Every line below that contains the word "Create" must be copied.
** Opening AVAILABLE DATA block **
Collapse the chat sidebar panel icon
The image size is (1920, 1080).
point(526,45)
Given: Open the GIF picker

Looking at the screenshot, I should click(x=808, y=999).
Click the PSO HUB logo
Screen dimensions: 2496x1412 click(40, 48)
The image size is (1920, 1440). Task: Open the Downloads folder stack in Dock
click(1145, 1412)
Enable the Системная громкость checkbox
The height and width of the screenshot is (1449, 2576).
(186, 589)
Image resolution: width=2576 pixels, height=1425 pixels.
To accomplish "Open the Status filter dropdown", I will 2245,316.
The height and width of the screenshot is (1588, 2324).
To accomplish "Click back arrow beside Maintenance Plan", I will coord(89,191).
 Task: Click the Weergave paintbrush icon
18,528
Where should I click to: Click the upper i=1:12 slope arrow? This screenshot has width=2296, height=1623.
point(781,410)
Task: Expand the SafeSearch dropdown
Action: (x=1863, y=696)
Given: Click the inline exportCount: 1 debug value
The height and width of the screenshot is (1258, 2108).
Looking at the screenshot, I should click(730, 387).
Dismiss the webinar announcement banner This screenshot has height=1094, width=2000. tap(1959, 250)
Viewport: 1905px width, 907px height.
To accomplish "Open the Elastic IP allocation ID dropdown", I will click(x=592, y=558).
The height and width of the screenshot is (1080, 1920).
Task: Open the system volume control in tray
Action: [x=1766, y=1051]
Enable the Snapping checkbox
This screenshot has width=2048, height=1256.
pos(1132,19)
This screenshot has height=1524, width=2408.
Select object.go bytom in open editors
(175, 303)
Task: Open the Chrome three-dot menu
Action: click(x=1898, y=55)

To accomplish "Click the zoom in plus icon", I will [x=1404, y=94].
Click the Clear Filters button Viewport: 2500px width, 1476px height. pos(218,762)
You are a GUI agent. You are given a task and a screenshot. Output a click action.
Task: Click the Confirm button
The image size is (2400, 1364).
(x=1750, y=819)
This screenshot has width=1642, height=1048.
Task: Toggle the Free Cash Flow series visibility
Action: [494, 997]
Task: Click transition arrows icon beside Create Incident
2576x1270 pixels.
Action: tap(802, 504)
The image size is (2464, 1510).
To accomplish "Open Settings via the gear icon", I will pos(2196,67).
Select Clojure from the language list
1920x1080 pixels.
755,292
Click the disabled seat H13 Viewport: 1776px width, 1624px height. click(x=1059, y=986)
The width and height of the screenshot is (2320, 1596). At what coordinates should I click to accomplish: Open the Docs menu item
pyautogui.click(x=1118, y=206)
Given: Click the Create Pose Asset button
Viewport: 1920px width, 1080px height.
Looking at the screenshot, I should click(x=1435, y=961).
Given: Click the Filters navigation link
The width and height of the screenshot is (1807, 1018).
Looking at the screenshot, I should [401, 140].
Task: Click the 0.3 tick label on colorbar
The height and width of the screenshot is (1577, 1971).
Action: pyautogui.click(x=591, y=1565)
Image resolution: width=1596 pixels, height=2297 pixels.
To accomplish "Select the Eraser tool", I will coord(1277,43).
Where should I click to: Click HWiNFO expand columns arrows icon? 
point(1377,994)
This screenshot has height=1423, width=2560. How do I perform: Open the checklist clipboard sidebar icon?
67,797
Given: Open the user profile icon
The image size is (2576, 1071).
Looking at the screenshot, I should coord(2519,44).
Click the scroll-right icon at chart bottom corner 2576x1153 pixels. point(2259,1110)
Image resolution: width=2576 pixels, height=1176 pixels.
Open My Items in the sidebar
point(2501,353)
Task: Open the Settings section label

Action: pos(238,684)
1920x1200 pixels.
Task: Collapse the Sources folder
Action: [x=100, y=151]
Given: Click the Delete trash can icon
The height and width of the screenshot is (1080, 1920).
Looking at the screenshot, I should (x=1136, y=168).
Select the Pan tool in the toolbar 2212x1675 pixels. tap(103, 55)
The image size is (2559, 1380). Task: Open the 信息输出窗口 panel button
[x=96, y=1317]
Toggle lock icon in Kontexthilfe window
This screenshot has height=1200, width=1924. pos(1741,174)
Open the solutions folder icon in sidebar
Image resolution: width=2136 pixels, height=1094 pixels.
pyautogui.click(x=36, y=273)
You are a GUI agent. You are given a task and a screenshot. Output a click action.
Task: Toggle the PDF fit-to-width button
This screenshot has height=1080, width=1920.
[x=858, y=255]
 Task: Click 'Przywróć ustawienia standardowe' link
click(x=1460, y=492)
** Closing AVAILABLE DATA block **
ANSWER SECTION –
Task: Click transition arrows icon beside Create Incident
Given: Click the Create Pose Asset button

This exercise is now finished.